Kalyanam Raghuramaiah was a recipient of the Sangeet Natak Akademi Award, and the Padmashri. He was known for the roles of Krishna or Dushyantha, Bhavanisankar, Narada etc. He performed those roles for about 60 years. He indulged in elaborate raga alapana, based on different ragas while rendering padyams. One of the finest method actors, he had the ability to sing padyams and songs through whistle, by putting his finger in mouth and producing the whistle or flute sound (meaning Eela in Telugu). He has acted in various dramas and gave more than 20,000 stage performances. He was called the "Nightingale of the Stage" by Rabindranath Tagore Balijepalli Lakshmikantam was a dramatist remembered for the masterpiece Harischandra (Satya Harischandriyamu) written in 1924.

Peesapati Narasimha Murty was trained under Kilambi Krishnamacharyulu in 1934 and started his acting career with Rangoon Rowdy in 1938. In 1946, he enacted as Sri Krishna in Pandavodyoga Vijayalu. He won the prize as best Sri Krishna in the "Akhilandhra Pandava Udyoga Vijayalu" competitions held in 1949 at Guntur. Sthanam Narasimha Rao was well known for playing stunning female characters and was a recipient of a Padma Sri Award. His depiction of the Sringara rasa as Satyabhama in Srikrishna tulabharam kept audiences spellbound. Equally enchanting performances in Roshanara, Deva Devi in Vipranarayana and the eponymous Chintamani made his place in Telugu theater permanent. His most memorable acting, however, was as Madhuravani in Gurajada Appa Rao`s comedy Kanyasulkam. Sthanam had over 1,500 performances to his credit. His productions of classics on All India Radio include Kanyasulkam and Ganapati. He acted in Telugu films such as (Radhakrishna in 1939 and Satyabhama in 1941) and authored a book about his vast acting experience entitled, Natasthanam.
He was felicitated in Rangoon and gifted golden crown in 1938.

V. Nagayya was closely connected to Rama Vilasa Sabha, a cultural association in Chittoor. He performed several stage plays, such as Sarangadhara, Viswamithra Chitra Nilayam, Savitri, Bruhannala and Ramadasu, and staged the roles of Telugu saint-poets Pothana, Vemana, Ramadasu, and Tyagaraja.
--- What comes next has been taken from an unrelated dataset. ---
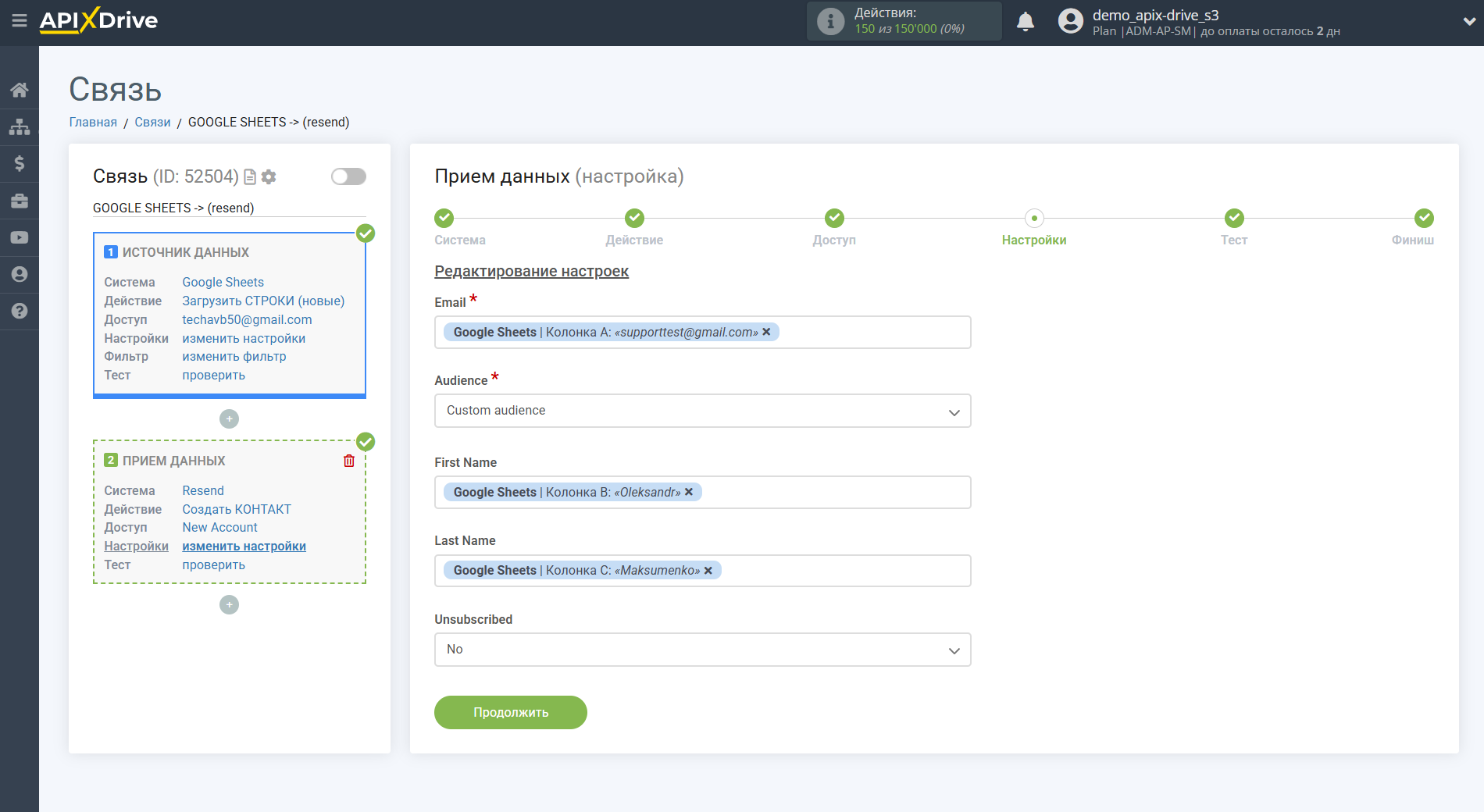Click the dollar billing icon in sidebar
Viewport: 1484px width, 812px height.
[20, 163]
Banda Kanakalingeshwara Rao was a member of Kendriya Sangeet Natak Akademi since 1952 and Andhra Pradesh Sangeet Natak Akademi since 1957. Gollapudi Maruti Rao's volume of essays on theatre, Telugu Nataka Rangam, was prescribed as a textbook for the Department of Theatre Arts, Andhra University, Visakhapatnam (1967). He published two research articles appeared in Andhra Vignana Sarvaswam (Telugu Encyclopedia) 11th volume: "History of the development in 'Thought' and 'Technique' of Telugu Play-writing" and "Amateur Theatre – its origin and growth in relation to the World Amateur Theatre movement. His Telugu play Vandemaataram, the first one in Telugu about the Sino-Indian War, was published by Andhra Pradesh State Information & Public Relations Department, (1963).
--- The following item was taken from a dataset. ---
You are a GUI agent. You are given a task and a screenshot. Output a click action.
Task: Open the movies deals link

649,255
Aatreya's works on social reform, transformation and universal peace, include his 10 Natakams (plays) and 15 Natikas, which include Bhayam ("Fear"), Viswa Shanti ("Universal Peace"), Kappalu ("Frogs"), Goutama Buddha, Ashoka Samrat, Parivartanam, Edureeta and Tirupati.

Rathna Shekar Reddy is a theatre artist from Telangana, and an alumnus of the Lee Strasberg Theatre and Film Institute. best known for his critically acclaimed theatre productions like Purushotham, Dominic Wesley, Last Wish Baby, Gregor Samsa etc. His body of work includes The Imaginary Invalid, Fiddler on the Roof, Purushotham, Wait Until Dark, The Last Wish Baby.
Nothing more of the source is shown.